_Dataset content_

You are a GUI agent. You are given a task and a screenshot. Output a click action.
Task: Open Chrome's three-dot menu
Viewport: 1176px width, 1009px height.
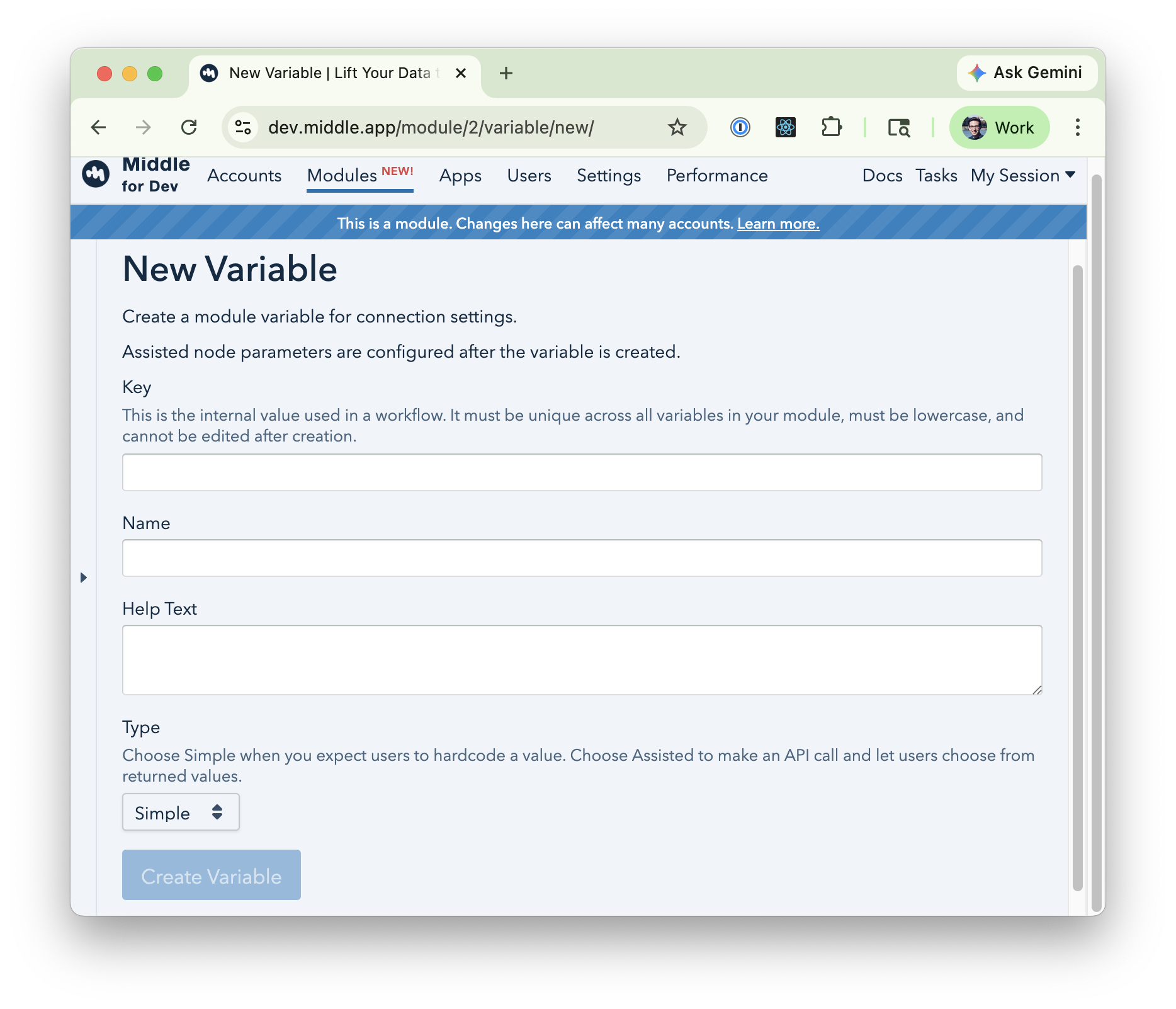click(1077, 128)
* * *
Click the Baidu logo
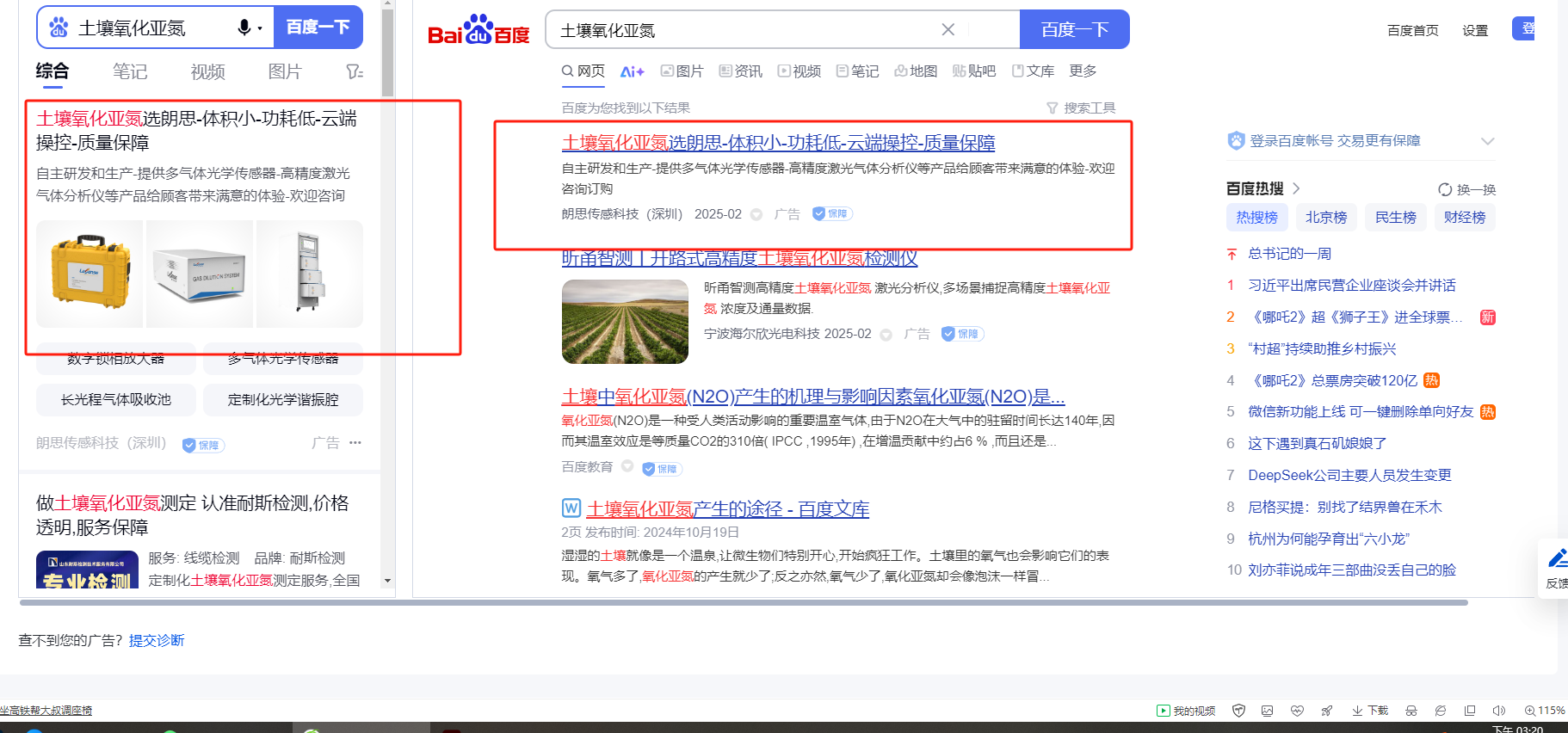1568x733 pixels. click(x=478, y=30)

_Exercise_
Output the material from the line containing "You are a GUI" through the line containing "click(1077, 128)" word for word, and leave the pictures out.

_Response to this task_
You are a GUI agent. You are given a task and a screenshot. Output a click action.
Task: Open Chrome's three-dot menu
Viewport: 1176px width, 1009px height.
click(1077, 128)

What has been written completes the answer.